Typical DaD life cycles

The DAD framework has six (6) different lifecycles. They are: 

1. The Agile Life Cycle: Majorly a concept of Scrum, it operates using milestones as critical indicators of work and is based on iteration. Work item lists are also used instead of a product backlog, giving completely effective strategies from A-Z. 

2. The Lean Life Cycle: Based on Kanban, the lean life cycle supports the continuous development flow by minimising work and managing bottlenecks encountered in the development process.

Unlike the Agile life cycle, where sprint meetings, plannings and retrospectives are held more frequently, lean recommends having them when necessary. That's not to say it doesn't consider them necessary. And work is taken out of the workpool. 

3. The Continuous Delivery - Agile Life Cycle: Considered a more advanced version of the basic Agile life cycle. It encourages the practice of shorter iterations (one week or less). Development teams develop new features at the end of each iteration.

4. The Continuous Delivery - Lean Life Cycle: It's more or less the basic lean cycle, based on Kanban, but with even shorter iterations. New releases are made on a daily, weekly, or monthly basis. 

5. The Exploratory/Lean Startup Life Cycle: Eric Ries, in his book, "The Lean Startup", promotes the principles upon which this lifecycle is based and is further improved for more complex adaptive systems.

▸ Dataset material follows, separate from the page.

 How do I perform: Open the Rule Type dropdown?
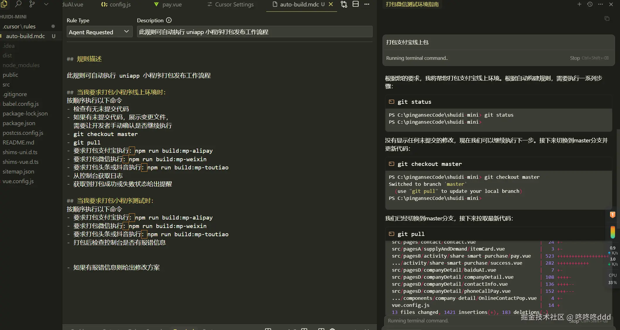pos(99,32)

It's ideal if you're willing to experiment and evolve your idea based on your learnings. The main goal is to reduce upfront costs so small experiments can discover what the market truly wants before building the solution. 

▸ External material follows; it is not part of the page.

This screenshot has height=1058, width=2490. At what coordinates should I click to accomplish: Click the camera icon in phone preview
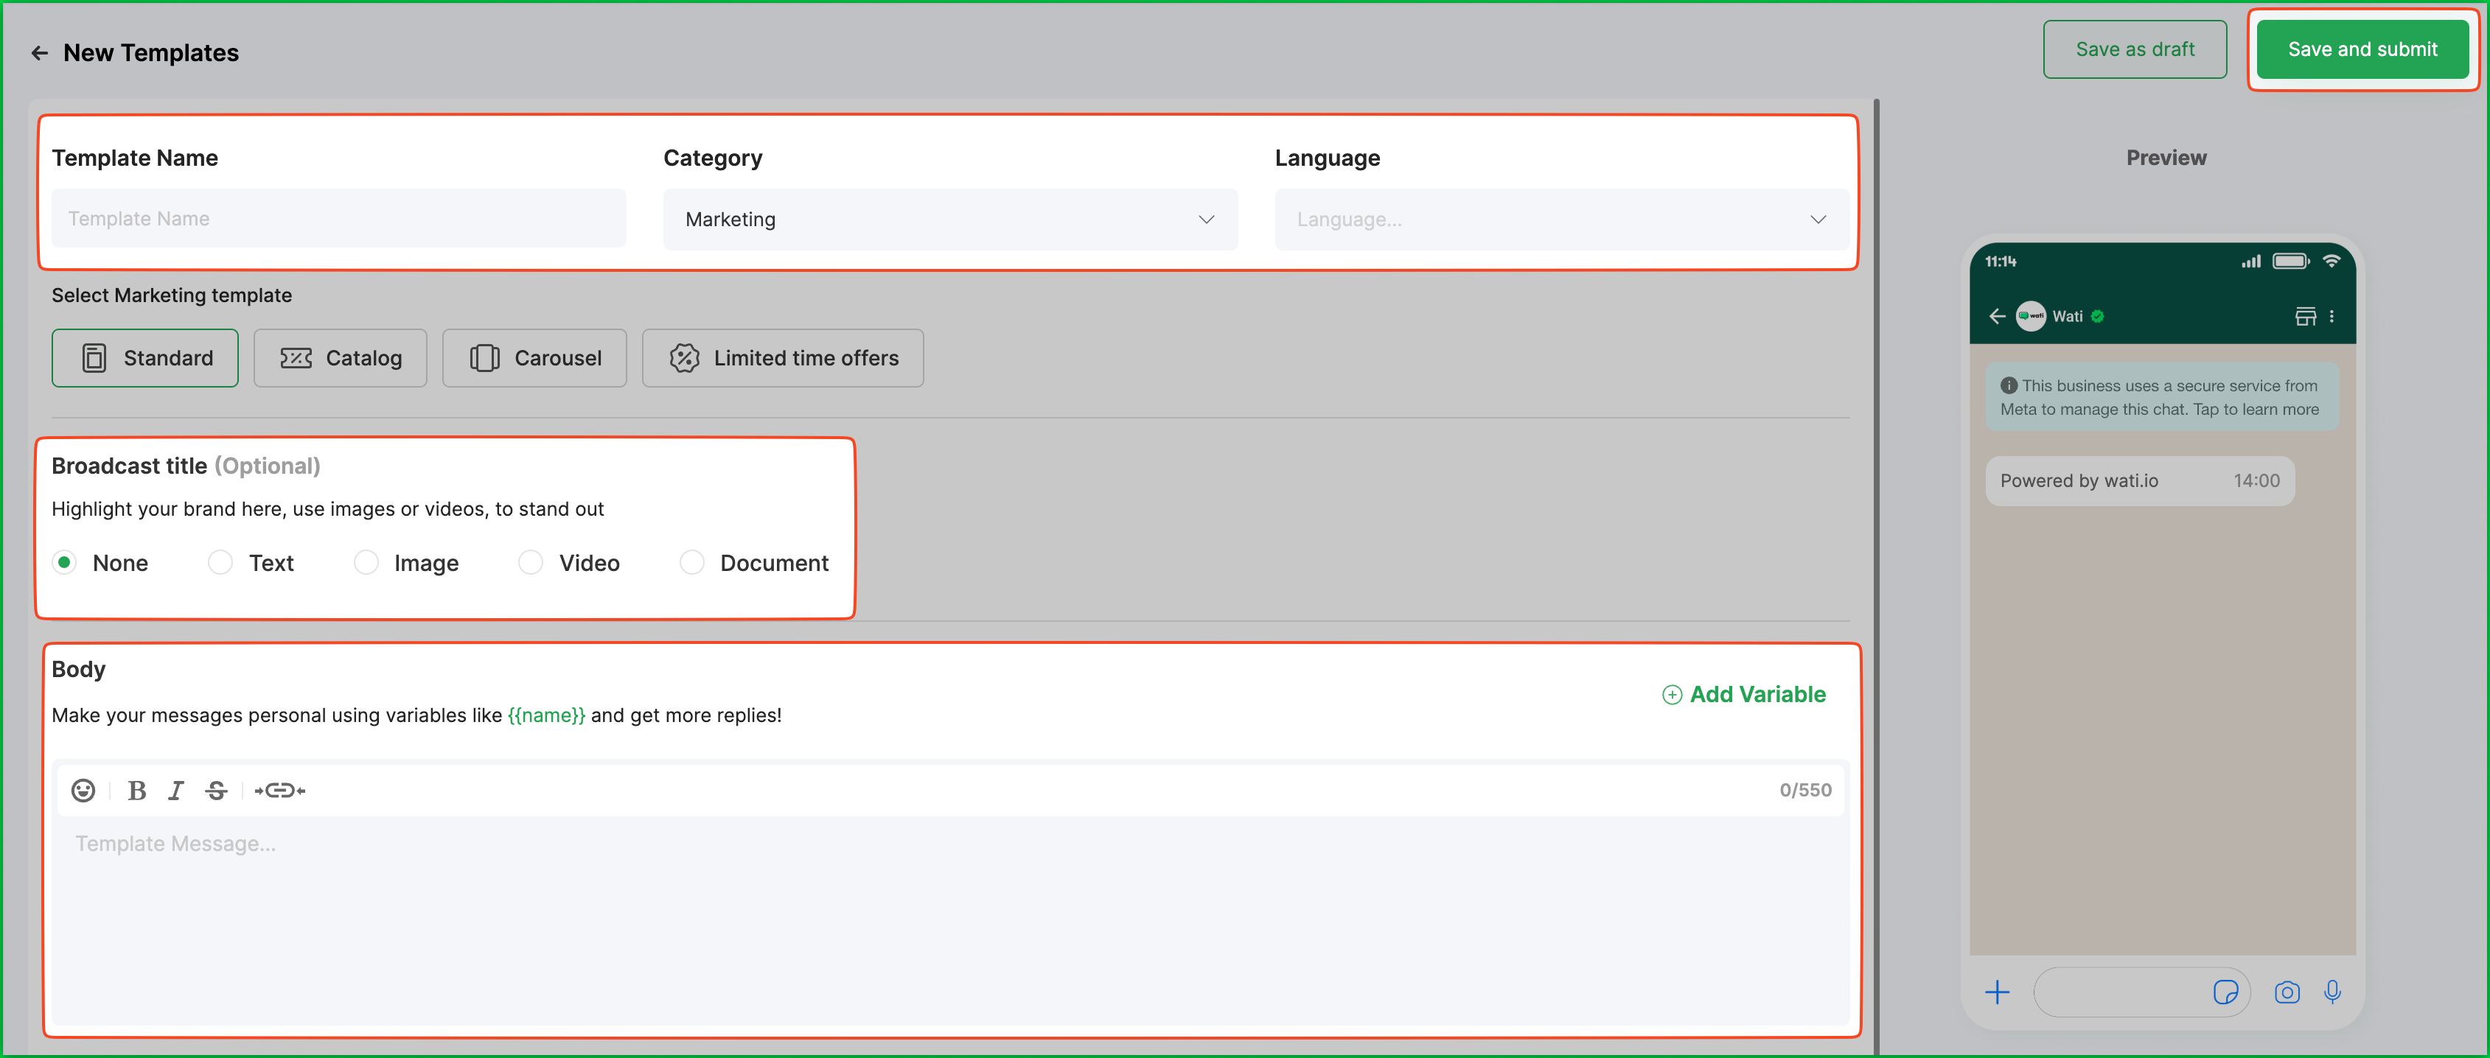point(2286,992)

6. The Program Life Cycle: This life cycle involves organising a team of teams. Suitable for the rare occasions that large agile teams happen. Scaling frameworks like SAFe, LeSS, and Nexus adequately address this situation. 


Final Thoughts

Although software developers created DaD, its applications are limitless, and other types of work can apply its fundamental principles. The constant remains that the delivery of an evolving product by an agile team will require DaD for successful execution, variability and uniqueness of teams notwithstanding. 

From finance teams tasked with daily accounting tasks and auditing over a period to a team of writers jumping on a web content project for a period, teams could employ DaD's agile and lean principles like Scrum and Kanban and function as a self-organising team to plan, construct and deliver work, using feedback loops to adapt as the project approaches "done" status.